Epidural hematomas are the result of blood collecting in the potential space between the skull and the dura mater. They occur in only 0.5 to 1 percent of all head-injured patients and in less than 10 percent of those with head injuries who are comatose. Most (80 to 90 percent) result from blunt trauma to the temporal or temporoparietal area with an associated skull fracture and middle meningeal arterial disruption ( Fig 24.7-7). Occasionally, trauma to the parietooccipital region or the posterior fossa causes tears of the venous sinuses with epidural hematomas. Almost all epidural hematomas are associated with skull fractures, and 80 percent will progress to uncal herniation. Additional cerebral lesions occur in 24 percent of patients, but they are usually not life-threatening. Epidural hematomas are rare in the elderly and children less than age two. In the elderly, the dura mater is firmly attached to the skull, which decreases the likelihood of dissection into the potential space. The less rigid skull of younger children protects against skull fractures and the resultant disruption of the middle meningeal artery.

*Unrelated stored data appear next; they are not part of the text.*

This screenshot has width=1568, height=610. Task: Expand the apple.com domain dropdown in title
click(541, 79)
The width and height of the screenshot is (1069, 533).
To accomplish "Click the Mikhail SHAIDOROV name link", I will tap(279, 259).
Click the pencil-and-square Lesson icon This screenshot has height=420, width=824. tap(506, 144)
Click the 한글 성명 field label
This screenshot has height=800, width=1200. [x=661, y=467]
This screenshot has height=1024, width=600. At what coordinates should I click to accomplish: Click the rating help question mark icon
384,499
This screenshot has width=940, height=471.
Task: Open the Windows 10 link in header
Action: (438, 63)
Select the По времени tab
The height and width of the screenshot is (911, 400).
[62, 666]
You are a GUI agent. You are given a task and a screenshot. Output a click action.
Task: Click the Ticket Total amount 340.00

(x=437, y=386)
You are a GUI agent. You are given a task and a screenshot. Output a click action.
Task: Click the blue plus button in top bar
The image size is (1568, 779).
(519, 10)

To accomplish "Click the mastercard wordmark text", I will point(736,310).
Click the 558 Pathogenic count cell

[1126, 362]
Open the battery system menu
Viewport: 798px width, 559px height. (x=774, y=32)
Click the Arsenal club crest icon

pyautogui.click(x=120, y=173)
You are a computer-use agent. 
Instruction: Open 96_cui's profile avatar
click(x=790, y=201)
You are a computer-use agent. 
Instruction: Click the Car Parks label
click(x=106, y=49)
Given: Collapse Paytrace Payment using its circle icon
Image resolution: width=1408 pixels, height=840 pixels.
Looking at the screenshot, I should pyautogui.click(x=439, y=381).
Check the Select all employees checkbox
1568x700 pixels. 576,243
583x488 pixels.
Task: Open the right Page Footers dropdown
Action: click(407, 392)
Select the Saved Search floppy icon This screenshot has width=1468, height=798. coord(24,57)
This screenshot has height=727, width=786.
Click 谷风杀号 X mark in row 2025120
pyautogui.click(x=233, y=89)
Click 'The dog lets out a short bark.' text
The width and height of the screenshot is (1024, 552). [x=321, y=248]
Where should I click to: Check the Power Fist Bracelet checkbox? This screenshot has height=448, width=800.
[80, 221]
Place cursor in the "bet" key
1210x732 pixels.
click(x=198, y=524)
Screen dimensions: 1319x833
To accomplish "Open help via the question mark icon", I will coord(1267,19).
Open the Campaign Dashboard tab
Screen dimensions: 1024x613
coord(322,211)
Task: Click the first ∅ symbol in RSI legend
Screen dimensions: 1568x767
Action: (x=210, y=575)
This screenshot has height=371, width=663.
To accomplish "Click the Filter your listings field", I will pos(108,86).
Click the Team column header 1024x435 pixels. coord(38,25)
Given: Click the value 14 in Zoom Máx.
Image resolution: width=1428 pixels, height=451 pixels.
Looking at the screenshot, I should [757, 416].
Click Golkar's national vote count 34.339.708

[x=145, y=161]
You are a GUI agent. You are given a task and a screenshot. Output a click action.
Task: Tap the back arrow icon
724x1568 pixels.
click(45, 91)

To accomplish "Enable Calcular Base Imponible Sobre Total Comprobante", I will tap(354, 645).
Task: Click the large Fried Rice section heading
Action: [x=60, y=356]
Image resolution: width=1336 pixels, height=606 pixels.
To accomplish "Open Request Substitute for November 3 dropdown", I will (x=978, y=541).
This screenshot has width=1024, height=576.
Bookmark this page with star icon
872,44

The classic history of an epidural hematoma is for the patient to experience immediate loss of consciousness after significant blunt head trauma. The patient then awakens and has a lucent period prior to again falling unconscious as the hematoma expands. Unfortunately, this "classic" syndrome occurs in only about 20 percent of cases. The majority of patients either never loose consciousness or never regain consciousness after the injury.
The diagnosis of an epidural hematoma is based on CT scan and physical findings. On CT scans, epidural hematomas appear biconvex (football shaped), typically in the temporal region.
The high-pressure arterial bleeding of an epidural hematoma can lead to herniation. The sequence of epidural bleeding and herniation usually occurs within hours. Therefore, early recognition and intervention is key to reduce morbidity and mortality. More than 90 percent of patients with recognized epidurals will have the hematoma operatively evacuated within 48 h. One-third of these will be evacuated within the first 12 h. Bilateral emergency department trephination (burr holes) are only indicated if definitive neurosurgical care is not available. Full recovery can be expected if the hematoma is evacuated prior to herniation or to the presence of neurologic deficits. Otherwise, irreversible brain injuries from increased ICP may insue, resulting in a less favorable outcome.